The mood at dinner that night was a mixture of joy and nostalgia for all of us.  Being a quarter of a century younger than most of these people and, of course, having had nothing to do with WWII, I am still at a loss to explain why I found it all so moving and emotional…and still do.   Despite the language “barrier”, which never seemed to get in anyone’s way, at one point early in the evening, Wally was on one side of the room conversing animatedly with Desiré.  Thérese approached me with two half-sheets of bluish paper and handed them to me.  She was explaining something to me in rapid-fire French, which I at first did not understand.  Something about Omaha Beach, the site of an even more horrendous battle than the one on Utah Beach.  I looked at the pieces of paper in my hand; suddenly I understood.  On each piece was listed the name, rank, serial number and date of death of an American soldier who was buried in the American cemetery there.  Thérese and her husband, Andre, had “adopted” their gravesites and took it upon themselves to care for them.  The moment it hit me what I was reading, I started to choke up.  On the very rare occasion that I cry, I literally cannot speak.  Wally glanced over at me, saw what was happening, and asked me what was wrong.  When I finally managed to explain it to him, he, too, began to cry.  For a short time, the room was silent.  Thank the gods the French are an emotional people; our new friends understood without a word of explanation.

Toward the end of the evening, after much wine and much laughter, someone asked Wally how his mother had felt when she found out he was going to be coming home after the war ended.  Once again, Wally’s tears suddenly began to flow.  “My mother sent me a telegram,” he stammered, “saying that they were going to keep the Christmas tree up until I got home.  And they did.”

Before we said farewell that night, I copied down all of the information about the two long-ago soldiers whose graves were being cared for by this very grateful old French couple.  When we returned home, I made several attempts to locate their next of kin, but

it turned out to be an impossible task.  Not even “Dear Abby” could or would help.  Maybe someday I’ll try again.

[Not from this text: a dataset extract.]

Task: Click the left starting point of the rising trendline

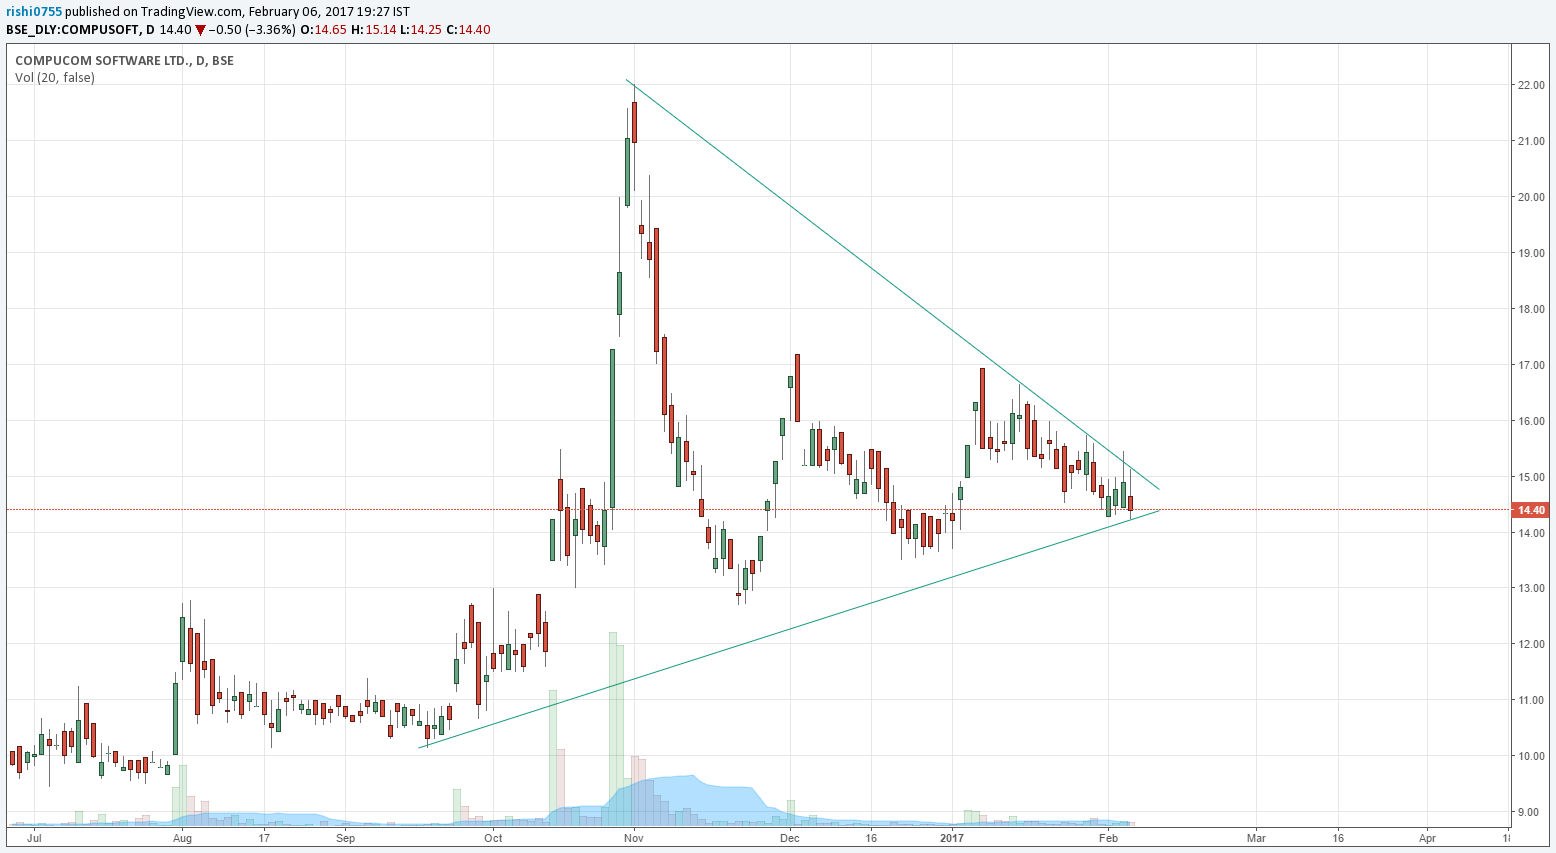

As for Wally, that trip to the scene of his first big battle opened a door that I believe had been tightly shut for nearly 60 years.  Prior to that, he had rarely spoken about his war experiences and when he did, it was as if he were talking about someone else – detached, unemotional, almost as if it had been a thrilling adventure experienced by a different man.  Since our journey to Normandy, however, he has delved into long-buried memories and made connections with others who share similar experiences, thanks in great part to the internet, where he spends literally hours and hours

rediscovering places, people and experiences from the past.  I’m happy to report that the tears still flow occasionally.  For both of us.

 

Did I mention that my husband is a tough guy?